FSC Chain of Custody and Controlled Wood Group Certification: For Wood Processors or Handlers
TCNF serves as an administrator for a group Forest Stewardship Council (FSC) and Controlled Wood Chain of Custody certification. FSC Chain of Custody certification allows Master Logger companies to purchase FSC-certified material (stumpage), harvest the wood, and haul to FSC Chain of Custody certified mills or brokers. Chain of Custody certification requires little change from current Master Logger practices, particularly in Maine where a legal requirement for the use of “Trip Tickets” is in effect. TCNF addresses the administrative and annual reporting requirements established by the FSC and audited annually by SmartWood. Under this program, the Master Logger Company is required to contact TCNF to verify the FSC status of the forest where you will be purchasing wood. At this time, only companies with 15 or fewer employees may participate in this group (companies with 16-25 employees may participate if you have a turnover of less than $1,000,000 in revenue). Enrollment in the program is required through TCNF and consists of agreeing to and signing an acknowledgement form and consenting to the possibility of an annual site visit by SmartWood. The MLC company must also maintain documentation on the volume of purchases and sales made of FSC certified material. TCNF will assist any larger MLC company that wishes to pursue FSC certification by providing all the documentation necessary to complete this process. FSC Controlled Wood certification allows Master Logger companies to represent the material harvested and sold as meeting the Controlled Wood definition established by the FSC. Controlled Wood is needed by FSC-certified Chain of Custody processors that are selling products that consist of a mix of FSC-certified and non-certified material. For practical purposes, generally all wood harvested under the MLC program will meet this Controlled Wood definition. The FSC standard requires that non-certified materials exclude the following broad categories of wood:
a) wood harvested from forest areas where traditional or civil rights are violated
b) wood harvested from non FSC-certified forest areas having high conservation values which are threatened
c) wood harvested from genetically modified (GM) trees
d) illegally harvested wood
e) natural forest that has been converted to plantations or non-forest use
TCNF has conducted a risk assessment of the Northeast against the categories listed above. Since the categories are defined globally, TCNF has determined that Master Logger harvested wood in the Northeast meets this requirement. SmartWood has audited and approved this claim. MLC companies wishing to use this designation will be issued a certificate number by TCNF and will be required to maintain the same type of documentation as required for FSC Chain of Custody certification described above.
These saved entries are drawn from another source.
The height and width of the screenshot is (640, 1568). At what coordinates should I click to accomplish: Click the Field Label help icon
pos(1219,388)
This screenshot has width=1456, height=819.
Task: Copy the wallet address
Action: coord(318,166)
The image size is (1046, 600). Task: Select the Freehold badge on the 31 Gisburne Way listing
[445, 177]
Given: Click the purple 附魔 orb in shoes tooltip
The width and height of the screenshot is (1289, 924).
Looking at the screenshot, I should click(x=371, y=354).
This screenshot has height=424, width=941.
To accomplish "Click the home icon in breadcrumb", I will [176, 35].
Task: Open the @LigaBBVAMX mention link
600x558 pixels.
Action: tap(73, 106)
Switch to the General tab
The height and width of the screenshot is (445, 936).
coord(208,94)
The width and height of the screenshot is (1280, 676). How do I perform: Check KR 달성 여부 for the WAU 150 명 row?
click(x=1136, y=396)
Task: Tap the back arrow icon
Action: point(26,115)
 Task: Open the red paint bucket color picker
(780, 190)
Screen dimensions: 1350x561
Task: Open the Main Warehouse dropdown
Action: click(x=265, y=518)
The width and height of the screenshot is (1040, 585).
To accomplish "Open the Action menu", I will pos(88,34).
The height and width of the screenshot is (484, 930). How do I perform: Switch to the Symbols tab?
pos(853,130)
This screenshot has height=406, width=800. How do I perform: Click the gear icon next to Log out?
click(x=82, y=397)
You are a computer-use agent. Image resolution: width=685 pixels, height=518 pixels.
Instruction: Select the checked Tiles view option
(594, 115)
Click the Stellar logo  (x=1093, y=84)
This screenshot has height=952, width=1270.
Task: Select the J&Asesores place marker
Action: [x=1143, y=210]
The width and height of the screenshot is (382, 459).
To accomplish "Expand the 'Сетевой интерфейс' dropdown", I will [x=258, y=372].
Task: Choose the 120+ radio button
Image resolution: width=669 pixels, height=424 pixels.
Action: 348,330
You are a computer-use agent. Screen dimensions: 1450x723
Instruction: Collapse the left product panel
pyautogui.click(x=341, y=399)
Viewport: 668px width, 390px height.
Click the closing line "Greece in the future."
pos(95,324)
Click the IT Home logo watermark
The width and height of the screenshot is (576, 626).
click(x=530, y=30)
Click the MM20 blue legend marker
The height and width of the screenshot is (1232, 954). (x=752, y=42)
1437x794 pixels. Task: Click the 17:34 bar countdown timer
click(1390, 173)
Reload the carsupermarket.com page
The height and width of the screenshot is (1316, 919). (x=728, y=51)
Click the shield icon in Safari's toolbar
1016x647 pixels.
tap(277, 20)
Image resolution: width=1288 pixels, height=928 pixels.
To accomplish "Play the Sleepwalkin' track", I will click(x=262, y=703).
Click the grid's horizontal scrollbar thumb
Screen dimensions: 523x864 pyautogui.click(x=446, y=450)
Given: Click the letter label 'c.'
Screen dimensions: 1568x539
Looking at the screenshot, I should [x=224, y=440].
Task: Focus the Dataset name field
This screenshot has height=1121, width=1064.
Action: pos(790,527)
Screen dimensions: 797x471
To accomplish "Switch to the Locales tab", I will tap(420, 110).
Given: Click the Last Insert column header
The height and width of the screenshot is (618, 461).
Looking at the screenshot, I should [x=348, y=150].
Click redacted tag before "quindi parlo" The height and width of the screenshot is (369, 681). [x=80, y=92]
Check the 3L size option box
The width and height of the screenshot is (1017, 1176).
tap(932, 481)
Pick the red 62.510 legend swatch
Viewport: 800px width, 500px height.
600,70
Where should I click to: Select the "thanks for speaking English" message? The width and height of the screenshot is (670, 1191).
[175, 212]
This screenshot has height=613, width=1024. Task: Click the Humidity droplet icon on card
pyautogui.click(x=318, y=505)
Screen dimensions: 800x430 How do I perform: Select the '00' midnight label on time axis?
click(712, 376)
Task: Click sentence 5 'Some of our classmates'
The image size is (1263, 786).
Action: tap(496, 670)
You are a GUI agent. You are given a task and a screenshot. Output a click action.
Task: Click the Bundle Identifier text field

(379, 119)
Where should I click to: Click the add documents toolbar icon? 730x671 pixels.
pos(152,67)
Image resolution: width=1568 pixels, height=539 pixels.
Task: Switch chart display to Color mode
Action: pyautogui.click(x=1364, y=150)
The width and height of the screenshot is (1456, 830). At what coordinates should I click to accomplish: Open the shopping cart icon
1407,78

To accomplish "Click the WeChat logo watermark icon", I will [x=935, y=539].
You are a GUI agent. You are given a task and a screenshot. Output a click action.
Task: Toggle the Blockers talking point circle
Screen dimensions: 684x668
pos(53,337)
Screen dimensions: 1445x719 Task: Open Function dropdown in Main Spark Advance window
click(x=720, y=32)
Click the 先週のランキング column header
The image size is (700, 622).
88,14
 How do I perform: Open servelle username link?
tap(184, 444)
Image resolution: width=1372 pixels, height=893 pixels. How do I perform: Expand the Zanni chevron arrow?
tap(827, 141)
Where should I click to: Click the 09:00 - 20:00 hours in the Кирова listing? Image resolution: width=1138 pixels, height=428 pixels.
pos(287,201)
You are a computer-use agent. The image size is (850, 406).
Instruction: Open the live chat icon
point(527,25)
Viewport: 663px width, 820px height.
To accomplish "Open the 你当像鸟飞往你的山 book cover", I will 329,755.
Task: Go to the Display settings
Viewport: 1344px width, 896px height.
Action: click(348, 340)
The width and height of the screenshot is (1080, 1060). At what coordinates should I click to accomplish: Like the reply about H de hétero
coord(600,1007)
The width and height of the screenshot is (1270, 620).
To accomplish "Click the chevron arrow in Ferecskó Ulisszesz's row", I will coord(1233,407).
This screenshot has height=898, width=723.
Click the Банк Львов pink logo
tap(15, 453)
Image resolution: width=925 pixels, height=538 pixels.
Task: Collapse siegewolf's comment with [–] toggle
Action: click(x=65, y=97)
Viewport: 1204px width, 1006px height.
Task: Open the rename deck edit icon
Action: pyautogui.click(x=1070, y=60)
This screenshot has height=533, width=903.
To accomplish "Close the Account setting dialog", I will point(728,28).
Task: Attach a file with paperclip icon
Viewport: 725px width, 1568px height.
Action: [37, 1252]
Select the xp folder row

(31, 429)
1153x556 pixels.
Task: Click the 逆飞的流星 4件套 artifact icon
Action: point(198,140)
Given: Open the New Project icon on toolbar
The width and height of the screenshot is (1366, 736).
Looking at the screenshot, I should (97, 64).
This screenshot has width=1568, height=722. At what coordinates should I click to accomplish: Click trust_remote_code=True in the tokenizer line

Toll-free hotline for comments on Master Loggers’ work.
The Northeast Master Logger Certification program maintains this hotline to receive feedback regarding NEMLC companies. The hotline has been used to relay praise for NEMLC companies’ work as well as concerns about NEMLC company practices. The hotline may be used anonymously. NEMLC staff follow up on each hotline phone call within 48 hours and keep records of each hotline call and the follow up activities for five years.